Aricia, meanwhile, has become the object of Hippolytus’ affection.

Believing Theseus to be dead, both Phédre and Hippolytus take actions previously inhibited by the former king’s presence. Hippolytus confesses his love to and frees Aricia, and Phédre likewise admits her love to Hippolytus.

Unfortunately for both, Theseus is alive, and upon his return everything unravels.

Though a classical Greek story told previously by Euripides and Seneca, Phédre was written by 17th-century French playwright Jean Racine. Considered one of France’s most treasured writers, Racine had a certain proclivity for Greek tragedies, adhering to Aristotle’s strict standards for tragedy while creating stories and characters with which a modern audience could, and still does, identify.

Specifically in Phédre, Racine explores the familiar theme of forbidden love, or more specifically, falling in love with someone you shouldn’t have. Though a common theme that many will easily identify with, Racine set himself apart originally in the combination of the unique Alexandrine style in which he wrote and his creation of painfully realistic characters.

The one problem with Racine’s masterpiece is the same hurdle that prevents most French literature from being read and appreciated by English-speaking audiences. French does not translate to English well. The lyrical Alexandrine verse in which Racine wrote was even less translatable.

A 12-syllable meter grouped into three segments of four syllables and often rhyming at the end, Alexandrine verse was a near-impossible translation English tragedies do not rhyme, and the translations wouldn’t have rhymed anyway. It was a conundrum.
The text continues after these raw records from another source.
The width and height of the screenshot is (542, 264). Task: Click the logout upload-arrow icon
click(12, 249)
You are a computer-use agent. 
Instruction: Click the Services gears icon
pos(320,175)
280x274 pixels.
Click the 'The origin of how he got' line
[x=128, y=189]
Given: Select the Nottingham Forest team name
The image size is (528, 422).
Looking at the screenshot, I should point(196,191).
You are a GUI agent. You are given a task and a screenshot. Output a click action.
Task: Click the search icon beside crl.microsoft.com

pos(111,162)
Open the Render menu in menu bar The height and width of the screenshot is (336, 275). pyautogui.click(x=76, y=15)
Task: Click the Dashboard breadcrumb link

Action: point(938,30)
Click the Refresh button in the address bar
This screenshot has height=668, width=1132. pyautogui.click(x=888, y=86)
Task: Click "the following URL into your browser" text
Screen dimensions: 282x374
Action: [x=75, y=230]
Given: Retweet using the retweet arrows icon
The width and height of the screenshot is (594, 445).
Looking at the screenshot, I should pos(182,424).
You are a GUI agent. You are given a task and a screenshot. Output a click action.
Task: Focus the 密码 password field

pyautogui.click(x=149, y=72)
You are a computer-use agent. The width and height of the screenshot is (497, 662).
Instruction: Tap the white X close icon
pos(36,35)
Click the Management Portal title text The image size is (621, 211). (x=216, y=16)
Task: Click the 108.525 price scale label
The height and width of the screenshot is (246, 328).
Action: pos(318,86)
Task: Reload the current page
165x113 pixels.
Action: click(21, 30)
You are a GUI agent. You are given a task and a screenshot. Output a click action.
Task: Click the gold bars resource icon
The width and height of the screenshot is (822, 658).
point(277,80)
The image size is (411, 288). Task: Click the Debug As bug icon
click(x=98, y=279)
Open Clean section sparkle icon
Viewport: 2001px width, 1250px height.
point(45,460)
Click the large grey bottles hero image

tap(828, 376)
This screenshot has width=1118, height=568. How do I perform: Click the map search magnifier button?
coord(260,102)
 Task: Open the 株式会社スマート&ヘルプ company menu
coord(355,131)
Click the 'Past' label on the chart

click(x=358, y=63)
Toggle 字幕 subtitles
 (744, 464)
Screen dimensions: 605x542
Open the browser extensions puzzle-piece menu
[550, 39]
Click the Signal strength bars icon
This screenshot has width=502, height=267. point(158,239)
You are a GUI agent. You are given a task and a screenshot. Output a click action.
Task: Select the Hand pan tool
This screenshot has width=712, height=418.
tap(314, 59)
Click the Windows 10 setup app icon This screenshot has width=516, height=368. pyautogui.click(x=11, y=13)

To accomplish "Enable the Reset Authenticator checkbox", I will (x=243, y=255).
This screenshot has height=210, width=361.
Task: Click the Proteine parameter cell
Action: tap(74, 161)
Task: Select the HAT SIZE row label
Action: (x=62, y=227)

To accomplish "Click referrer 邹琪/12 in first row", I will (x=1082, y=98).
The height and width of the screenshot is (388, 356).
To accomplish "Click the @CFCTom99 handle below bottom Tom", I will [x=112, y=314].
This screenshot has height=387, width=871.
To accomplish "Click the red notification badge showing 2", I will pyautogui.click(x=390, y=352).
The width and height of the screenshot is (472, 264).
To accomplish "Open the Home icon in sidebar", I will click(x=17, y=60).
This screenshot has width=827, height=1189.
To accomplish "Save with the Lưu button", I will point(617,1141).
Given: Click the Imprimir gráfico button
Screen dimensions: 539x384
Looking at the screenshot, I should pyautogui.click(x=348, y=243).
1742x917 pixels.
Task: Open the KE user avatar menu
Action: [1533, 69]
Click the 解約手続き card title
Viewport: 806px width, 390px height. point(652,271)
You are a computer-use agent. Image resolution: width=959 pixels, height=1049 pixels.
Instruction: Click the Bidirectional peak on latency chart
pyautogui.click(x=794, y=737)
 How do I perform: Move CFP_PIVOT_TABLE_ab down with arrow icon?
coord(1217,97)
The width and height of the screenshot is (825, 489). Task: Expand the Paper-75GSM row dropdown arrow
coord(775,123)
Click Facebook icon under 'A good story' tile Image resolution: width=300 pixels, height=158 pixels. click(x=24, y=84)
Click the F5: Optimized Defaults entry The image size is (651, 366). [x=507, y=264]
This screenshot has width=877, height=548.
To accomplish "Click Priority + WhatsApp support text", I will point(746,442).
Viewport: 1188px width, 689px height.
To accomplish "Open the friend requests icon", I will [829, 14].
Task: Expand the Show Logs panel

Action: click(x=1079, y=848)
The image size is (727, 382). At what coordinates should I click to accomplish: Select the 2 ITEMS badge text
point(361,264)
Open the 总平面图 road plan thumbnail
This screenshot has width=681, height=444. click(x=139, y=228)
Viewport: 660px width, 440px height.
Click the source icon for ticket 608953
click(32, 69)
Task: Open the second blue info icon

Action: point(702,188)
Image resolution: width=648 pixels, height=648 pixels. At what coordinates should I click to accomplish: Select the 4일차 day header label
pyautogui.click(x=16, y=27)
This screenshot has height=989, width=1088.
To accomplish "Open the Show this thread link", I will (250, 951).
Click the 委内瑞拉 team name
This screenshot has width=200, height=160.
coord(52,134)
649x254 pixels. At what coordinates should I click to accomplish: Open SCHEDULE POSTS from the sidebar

Enter Hughes. More commonly known to Americans as Sylvia Plath’s husband, Hughes served as Britain’s Poet Laureate from 1984 until his death in 1998. Actually published after his death, Hughes’ translation of Racine turns Phédre from Alexandrine verse into free verse, solving the riddle of capturing the beauty of Racine’s story, while also making it decipherable in English.

Hughes’ version of Phédre is emotionally raw and haunting, no doubt influenced by a life filled with traumatic love. And while Racine’s original French cannot be captured, Hughes also was a master of language and creates brilliant tapestries with the characters’ words rarely seen in theater today.

In fact, the one complaint about the translation doesn’t lie so much with the words as how they’re spoken. There is something about classical British theater, and British accents in general, that emits an air of properness that can affect the emotionality of a performance. It is in this respect Phédre suffers somewhat. At different times throughout the production, each of the actors lapses into a stiffness not befitting Hughes’ words. For such and emotionally demanding piece, it’s certainly noticeable.

Though Phédre is the title character, she’s hardly the most interesting. Mirren plays the incestuous queen with a schizophrenic turmoil, incessantly howling of her maddening condition and fantasizing of suicide. Hers is a disturbing portrayal of insanity and villainy that will leave the audience shaken.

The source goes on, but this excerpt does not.